- Directive
Edit the items below so that each "icon" becomes "button", leaving everything else unchanged.

- Records supplied
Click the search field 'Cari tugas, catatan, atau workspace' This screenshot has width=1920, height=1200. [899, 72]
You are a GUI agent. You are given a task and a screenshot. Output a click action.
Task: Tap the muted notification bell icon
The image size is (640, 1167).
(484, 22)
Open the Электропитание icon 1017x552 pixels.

- Response
Click the search field 'Cari tugas, catatan, atau workspace' This screenshot has width=1920, height=1200. [899, 72]
You are a GUI agent. You are given a task and a screenshot. Output a click action.
Task: Tap the muted notification bell button
The image size is (640, 1167).
(484, 22)
Open the Электропитание button 1017x552 pixels.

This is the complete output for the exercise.